Six months after being widowed at the age of 61, I heard God’s voice calling me to move from sadness to joy. I realized that all the love I had received from my husband over the twenty-one years of our marriage was meant to move me in a new direction. My heart was broken, but I felt called to take this brokenness and begin a journey to heal.
Reaching Out to Other Widows/Widowers
I felt God nudging me to reach out to others who had lost a spouse. I advertised in our church bulletin about a group to help widows and widowers to heal from our loss and rediscover the joys of life. And people responded!
We named our group Companions Sharing Our Journey. We began with ten members from four parishes and have grown to serve over forty-four people from seventeen parishes. Each month, we meet on three Friday evenings and one Wednesday afternoon. On Wednesday afternoons, we go out to a restaurant for lunch. On Fridays, we gather and share a prayer, light refreshments, activities and fellowship. Our activities have included:
- Monthly trivia
- Games
- Music performances
- Holiday celebrations
- Monthly birthday celebration with a potluck dinner with roses for the ladies and gift bags for the gentlemen
One week a month we do a spiritual activity. We have visited parishes, shrines, and basilicas for tours and Mass. At our first gathering, we each wrote our first name and an adjective to describe ourselves and swapped cards to become prayer partners. At our second gathering, we talked about our departed loved ones: we each brought a picture with our loved one and shared how we met, how long we were married and how our spouse passed. The pictures were posted on a trifold entitled, Celebrating our Love; these photos remain in the space where we meet. At Christmas, we send cards to parishioners who have been widowed in the last year along with an invitation to join us. We join together as we shed our tears and we find the Lord present in our pain and in new joys as we journey together.

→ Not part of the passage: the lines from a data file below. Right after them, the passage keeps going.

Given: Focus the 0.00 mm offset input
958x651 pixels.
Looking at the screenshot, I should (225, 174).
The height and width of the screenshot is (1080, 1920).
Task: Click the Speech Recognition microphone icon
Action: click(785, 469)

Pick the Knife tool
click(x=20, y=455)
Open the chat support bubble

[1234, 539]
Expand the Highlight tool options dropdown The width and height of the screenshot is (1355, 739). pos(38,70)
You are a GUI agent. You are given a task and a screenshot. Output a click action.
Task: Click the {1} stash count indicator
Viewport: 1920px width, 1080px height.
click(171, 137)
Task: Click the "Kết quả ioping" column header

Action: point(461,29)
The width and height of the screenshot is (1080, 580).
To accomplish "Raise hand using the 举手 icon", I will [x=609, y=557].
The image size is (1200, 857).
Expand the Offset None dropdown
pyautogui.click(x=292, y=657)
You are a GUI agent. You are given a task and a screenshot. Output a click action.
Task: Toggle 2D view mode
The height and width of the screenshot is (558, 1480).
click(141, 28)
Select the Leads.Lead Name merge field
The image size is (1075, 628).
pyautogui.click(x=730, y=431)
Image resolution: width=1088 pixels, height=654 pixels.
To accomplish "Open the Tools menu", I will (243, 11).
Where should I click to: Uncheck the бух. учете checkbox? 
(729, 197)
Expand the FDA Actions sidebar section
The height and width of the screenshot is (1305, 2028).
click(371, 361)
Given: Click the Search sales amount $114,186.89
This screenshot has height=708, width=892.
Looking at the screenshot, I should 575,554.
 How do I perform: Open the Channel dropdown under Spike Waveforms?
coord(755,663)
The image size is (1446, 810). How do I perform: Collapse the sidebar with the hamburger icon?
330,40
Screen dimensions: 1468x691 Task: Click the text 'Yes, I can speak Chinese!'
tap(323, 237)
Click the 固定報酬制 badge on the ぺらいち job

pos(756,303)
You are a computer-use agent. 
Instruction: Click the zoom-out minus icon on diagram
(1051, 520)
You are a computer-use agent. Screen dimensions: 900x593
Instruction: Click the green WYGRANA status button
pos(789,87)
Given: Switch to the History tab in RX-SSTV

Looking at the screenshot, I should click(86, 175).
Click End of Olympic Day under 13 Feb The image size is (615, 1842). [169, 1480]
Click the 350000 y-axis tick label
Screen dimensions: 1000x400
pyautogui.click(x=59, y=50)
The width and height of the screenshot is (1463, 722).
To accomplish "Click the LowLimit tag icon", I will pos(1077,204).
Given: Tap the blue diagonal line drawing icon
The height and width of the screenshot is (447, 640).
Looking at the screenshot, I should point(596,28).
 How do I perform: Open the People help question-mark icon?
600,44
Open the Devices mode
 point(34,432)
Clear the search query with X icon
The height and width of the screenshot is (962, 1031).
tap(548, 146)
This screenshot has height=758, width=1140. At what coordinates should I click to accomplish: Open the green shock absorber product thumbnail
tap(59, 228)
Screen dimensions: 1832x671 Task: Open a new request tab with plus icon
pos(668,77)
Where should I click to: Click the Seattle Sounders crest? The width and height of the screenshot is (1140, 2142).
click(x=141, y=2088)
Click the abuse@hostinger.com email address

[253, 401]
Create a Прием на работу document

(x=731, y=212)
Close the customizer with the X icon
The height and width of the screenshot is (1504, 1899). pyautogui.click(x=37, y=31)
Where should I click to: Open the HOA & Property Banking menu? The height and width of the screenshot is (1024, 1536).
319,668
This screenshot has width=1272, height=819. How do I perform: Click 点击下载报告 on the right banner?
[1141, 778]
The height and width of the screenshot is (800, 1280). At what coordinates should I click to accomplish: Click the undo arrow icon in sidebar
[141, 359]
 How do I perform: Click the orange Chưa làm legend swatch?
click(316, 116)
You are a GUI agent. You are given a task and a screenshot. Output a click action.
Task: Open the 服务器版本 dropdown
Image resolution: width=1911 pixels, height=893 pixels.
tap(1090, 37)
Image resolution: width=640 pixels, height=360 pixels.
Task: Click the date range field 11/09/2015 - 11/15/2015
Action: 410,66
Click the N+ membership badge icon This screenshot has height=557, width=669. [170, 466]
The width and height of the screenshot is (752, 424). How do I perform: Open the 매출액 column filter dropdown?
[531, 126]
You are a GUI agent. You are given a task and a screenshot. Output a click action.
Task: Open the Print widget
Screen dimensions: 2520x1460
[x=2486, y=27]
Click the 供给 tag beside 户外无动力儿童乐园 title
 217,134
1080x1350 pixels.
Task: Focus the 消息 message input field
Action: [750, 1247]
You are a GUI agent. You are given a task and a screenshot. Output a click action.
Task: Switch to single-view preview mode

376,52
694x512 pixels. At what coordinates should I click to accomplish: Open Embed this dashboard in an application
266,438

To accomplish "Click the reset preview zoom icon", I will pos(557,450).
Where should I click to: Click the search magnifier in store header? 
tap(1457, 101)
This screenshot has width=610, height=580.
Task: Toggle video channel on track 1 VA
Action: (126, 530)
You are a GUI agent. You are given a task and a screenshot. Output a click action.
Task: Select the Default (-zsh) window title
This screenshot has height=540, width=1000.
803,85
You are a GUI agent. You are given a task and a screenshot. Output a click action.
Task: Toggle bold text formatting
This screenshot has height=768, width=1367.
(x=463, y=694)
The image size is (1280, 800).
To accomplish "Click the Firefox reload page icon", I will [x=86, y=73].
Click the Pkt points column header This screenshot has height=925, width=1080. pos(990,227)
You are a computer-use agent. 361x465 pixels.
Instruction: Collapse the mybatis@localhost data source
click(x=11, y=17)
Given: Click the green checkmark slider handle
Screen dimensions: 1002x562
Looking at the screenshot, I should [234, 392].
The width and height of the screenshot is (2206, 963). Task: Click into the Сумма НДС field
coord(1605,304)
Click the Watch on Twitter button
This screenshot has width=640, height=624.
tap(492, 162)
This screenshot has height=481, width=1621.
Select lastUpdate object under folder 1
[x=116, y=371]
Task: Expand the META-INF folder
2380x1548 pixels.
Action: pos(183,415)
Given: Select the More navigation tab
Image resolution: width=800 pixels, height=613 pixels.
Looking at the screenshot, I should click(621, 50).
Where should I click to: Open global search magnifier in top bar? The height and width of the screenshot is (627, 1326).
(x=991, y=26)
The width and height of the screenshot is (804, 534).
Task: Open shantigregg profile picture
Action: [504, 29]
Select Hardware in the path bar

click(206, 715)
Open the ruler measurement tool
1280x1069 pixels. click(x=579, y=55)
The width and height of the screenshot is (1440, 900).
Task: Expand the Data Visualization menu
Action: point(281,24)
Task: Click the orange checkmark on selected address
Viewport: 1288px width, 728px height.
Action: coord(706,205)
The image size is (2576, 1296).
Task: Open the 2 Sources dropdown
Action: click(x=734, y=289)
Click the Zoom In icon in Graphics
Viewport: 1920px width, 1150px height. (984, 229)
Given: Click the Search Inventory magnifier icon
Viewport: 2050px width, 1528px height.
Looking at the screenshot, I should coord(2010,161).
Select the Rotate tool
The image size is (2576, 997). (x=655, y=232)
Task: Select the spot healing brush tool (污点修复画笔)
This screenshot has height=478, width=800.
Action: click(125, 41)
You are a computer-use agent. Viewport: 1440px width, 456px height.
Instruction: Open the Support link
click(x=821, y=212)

Tips for Beginning a Group for Widows & Widowers
- Advertise the group, with its purpose as rediscovering the joy of life, rather than a grief share or bereavement group.
- Identify and celebrate the gifts of participants. For example, in February, we make hearts with each member’s name and circulate them so that others can write the gifts they see in this person.
- Invite participants to share about their deceased spouse. We had a gathering dedicated to sharing photos of our deceased loved one. When new members join, we ask them to bring a picture to the next session.
- Celebrate birthdays! We celebrate with dinner, cake, balloons, flowers, cards, and gifts. We give roses to the ladies; one woman shared that these roses the first ones she’d received since her spouse passed many years ago; another said this was their only birthday celebration.
- Plan fun activities to create laughter.
- Share members’ contact information (with permission) to encourage support (cards, phone calls, emails) on spouse’s birthday, anniversary of death, etc.
- Meet weekly or at least every other week. We have found that some people need to have a safe emotional place to feel our love weekly.
- Gather around one table or several tables put together so everyone can see each other. We’ve found this to be very important for creating community. We started with round tables of 8 at first and this did not create the comfortable and supportive space we needed.
- Have a box of tissues, or a few. You never know when someone will need to cry.
Dear Sharon,
Thank you so much for sharing your experience and these tips…I deeply appreciate your insights and guidance, as a grief “share and care” group will meet tomorrow for the first time here at St. Luke’s.